A Sorte dos Pica-paus do Norte
Vou lhes contar uma estória. É a necessidade de me comunicar e de espantar um medo de muito tempo. Escutem:
Uma época atrás, ainda não havia cidade de pedra nem era Idade da Pedra, as casas eram só de madeira. Por qual motivo, não sei. Sei que eram. Mas para que razão ficar achando nexo nas estórias? Estórias são estórias, gente!
As casas de madeira. Povo comodista, trabalhava, comia e dormia. Todos os anos vinha o enxame dos pica-paus do Norte. Vinham, ficavam três meses, me parece que à época da floração das pimenteiras.
Enquanto durava a estação das pimenteiras, os pica-paus do Norte se atiravam com volúpia à destruição da civilização de madeira. Comodista o povo. Por que não inventaram logo a Idade da Pedra? Há sempre alguém não querendo inventar a Idade da Pedra.
Assim. Todos os anos, à época da estação das pimenteiras, vinham os pica-paus do Norte. E destruíam pouco a pouco a civilização de madeira. O barulho grande levou o povo a construir abrigos subterrâneos públicos em pontos diversos. De forma que os pica-paus do Norte jamais viam uma pessoa do lugar.
Marzinho era meio maricas, gostava de bonecas e de chorar. Quinze anos. Porém não o amedrontava o enxame dos pica-paus do Norte. Não podia era com o barulho. Não se importava com a destruição progressiva de seu lugar, de sua cidade, de sua casa. O barulho dos pica-paus batendo as asas parecia o de milhares de ventiladores ligados nos ouvidos.
Uma vez – Marzinho era sempre o último a entrar no abrigo – uma vez os pica-paus deram de ver Marzinho sumindo no tampão e ficaram encantados com aquela forma de vida diferente. Que jamais tinham visto igual. E passaram a planejar de levar Marzinho.
Um diplomata do reino dos pica-paus quis por bem encontrar uma forma conciliatória com aquela civilização de troncos. Os homens são troncos para os pica-paus, por analogia e generalização de estímulos. Que expliquem os psicólogos.

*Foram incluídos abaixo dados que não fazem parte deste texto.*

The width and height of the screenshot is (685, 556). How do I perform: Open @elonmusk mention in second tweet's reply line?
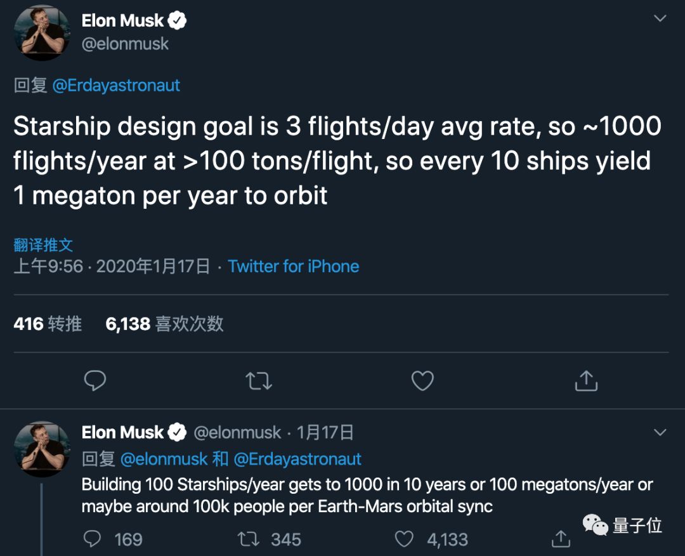click(x=164, y=459)
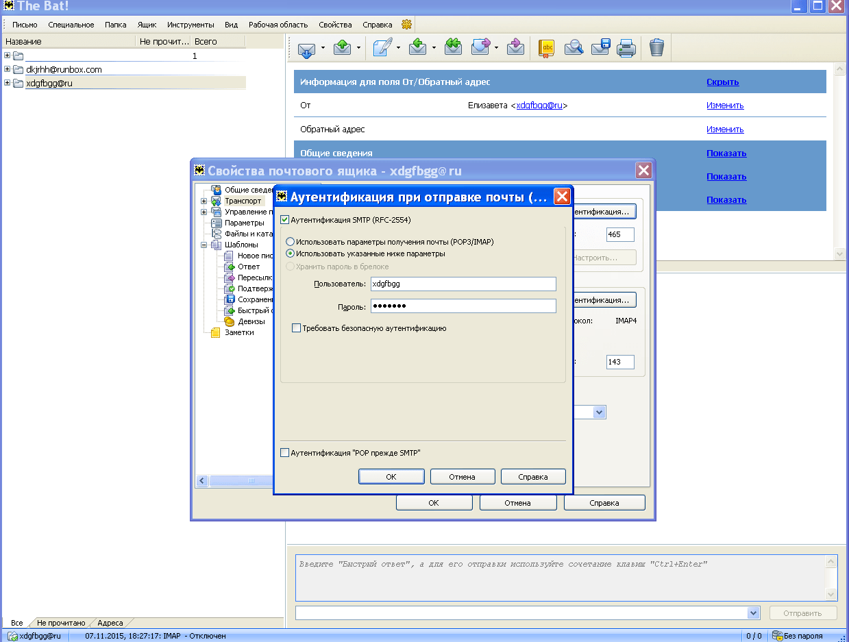The width and height of the screenshot is (849, 642).
Task: Enable "POP прежде SMTP" authentication checkbox
Action: click(285, 453)

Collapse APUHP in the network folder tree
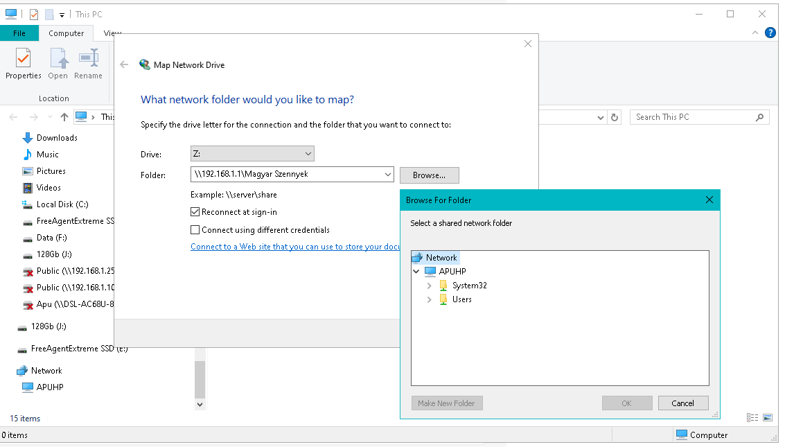416,271
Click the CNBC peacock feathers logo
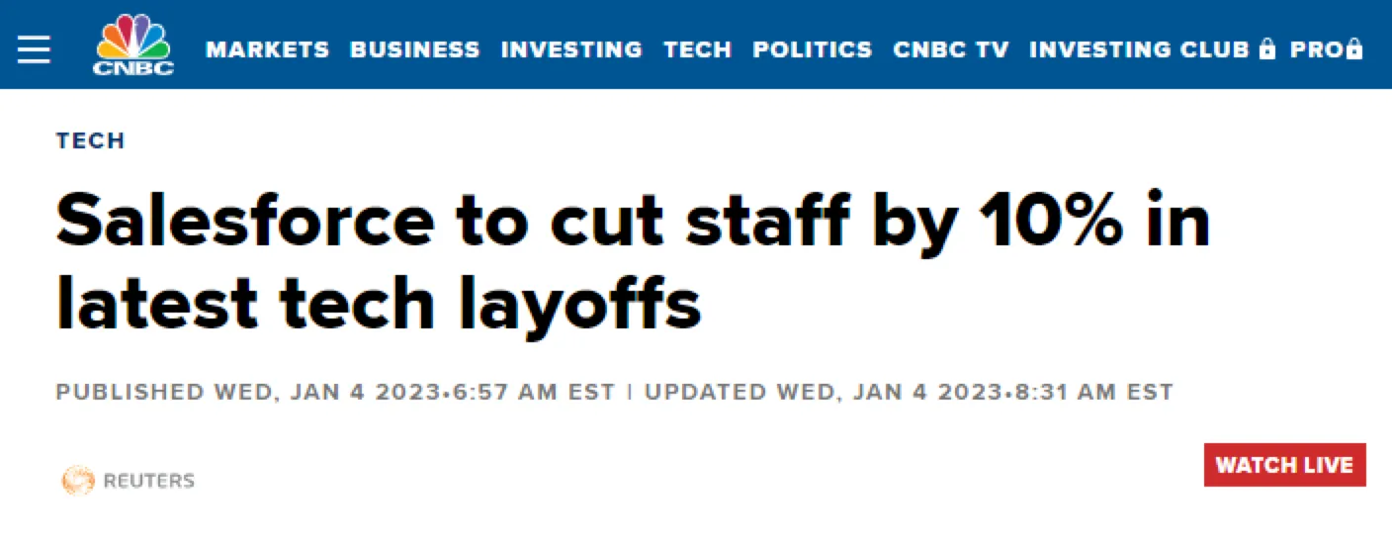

Não houve jeito de levar Marzinho por bem. À época da floração das pimenteiras, guardavam Marzinho a sete chaves. Vieram uma vez mais cedo, antes de florescerem as pimenteiras, e pegaram o pobre Marzinho, molenga e choramingoso, sem direito a resgate, só com a promessa de não voltarem nunca mais, muito embora já não importasse tanto: as casas já estavam quase todas destruídas e não adiantava aquela tardia continência.
Os pica-paus do Norte, eu os vi: levaram Marzinho uma tarde, o sol já quase em fim, tomando o velho caminho do Norte, a cidade melancólica, toda entristecida.
No entanto, fiquei sabendo que não suportaram Marzinho muito tempo. O choro constante os incomodava muito e o deixaram de língua de fora, roxo e enforcado com a Linha do Horizonte. Não sei é como alcançaram o Horizonte, que é sempre mais além.
Sabe, às vezes sinto ventiladores ligados e olho apavorado para o Norte, com receio de voltarem. É por isso - só por isso - que olho tanto para o Norte: puro medo.